### [Your instructions]
Extract the records in full, leaving every picture out.
++++++++++++++++++++
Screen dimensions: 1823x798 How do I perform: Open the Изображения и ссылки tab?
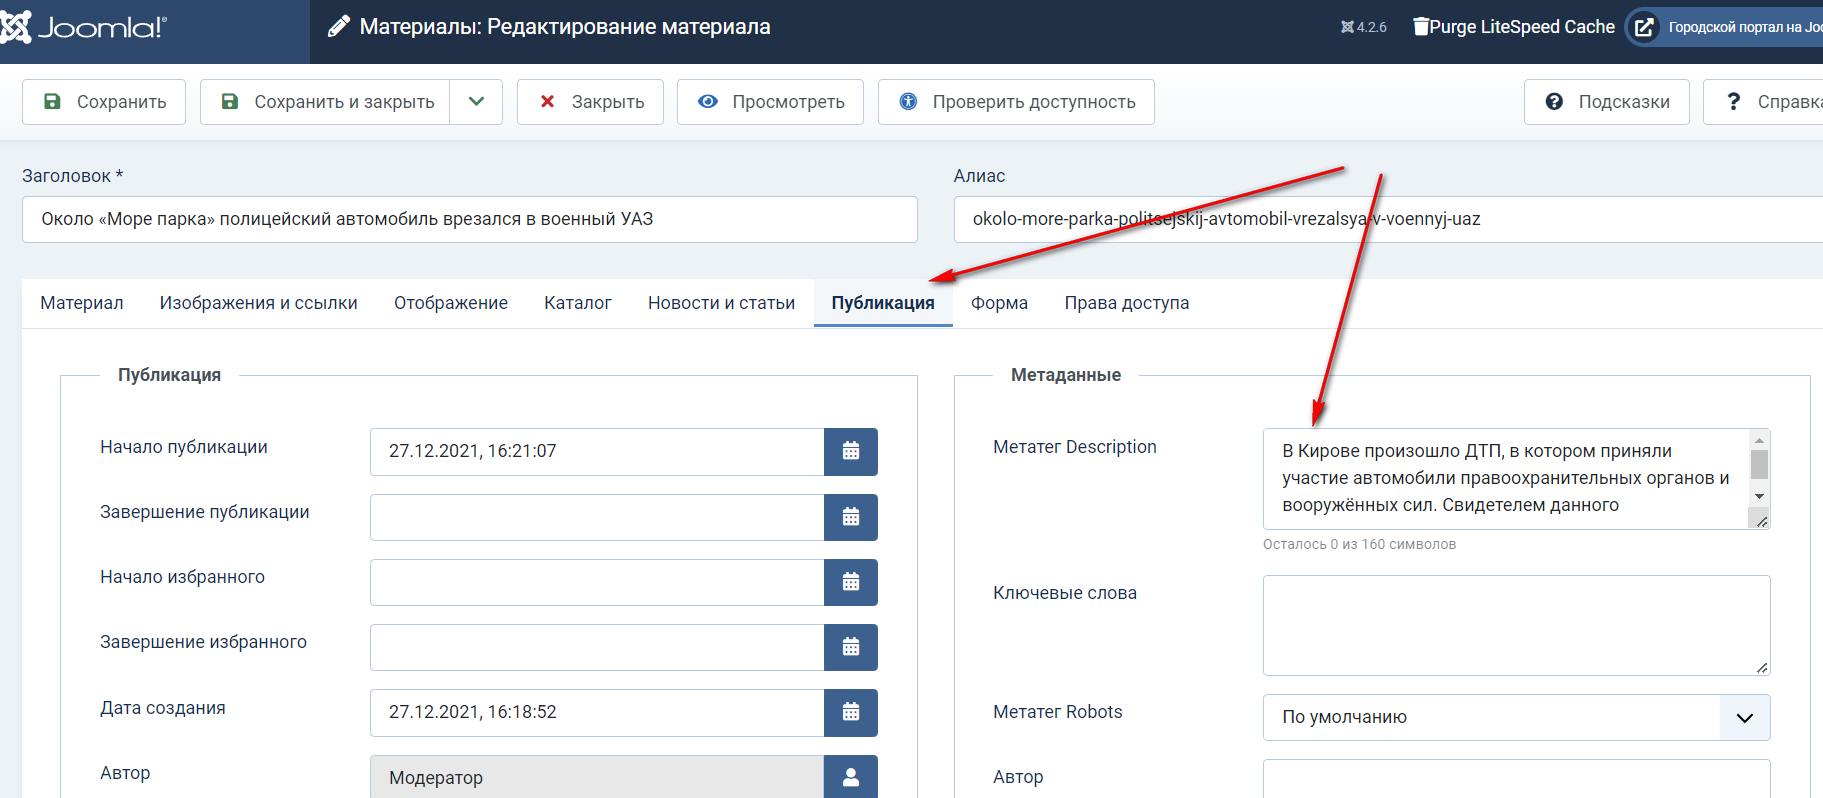[258, 303]
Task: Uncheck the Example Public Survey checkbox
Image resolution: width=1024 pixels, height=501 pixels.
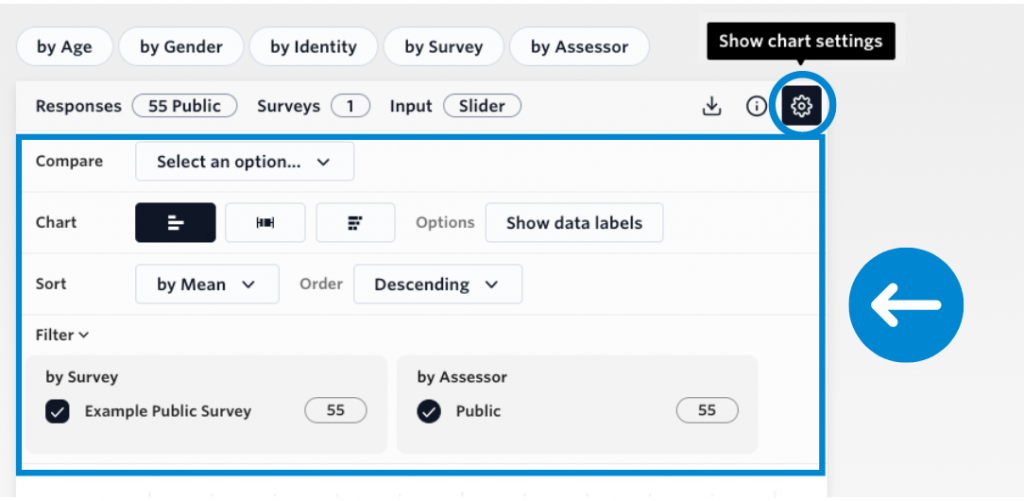Action: (57, 412)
++++++++++++++++++++
### [Task result]
Screen dimensions: 1823x798 How do I perform: Open the Изображения и ссылки tab?
[258, 303]
Task: Uncheck the Example Public Survey checkbox
Image resolution: width=1024 pixels, height=501 pixels.
Action: (57, 412)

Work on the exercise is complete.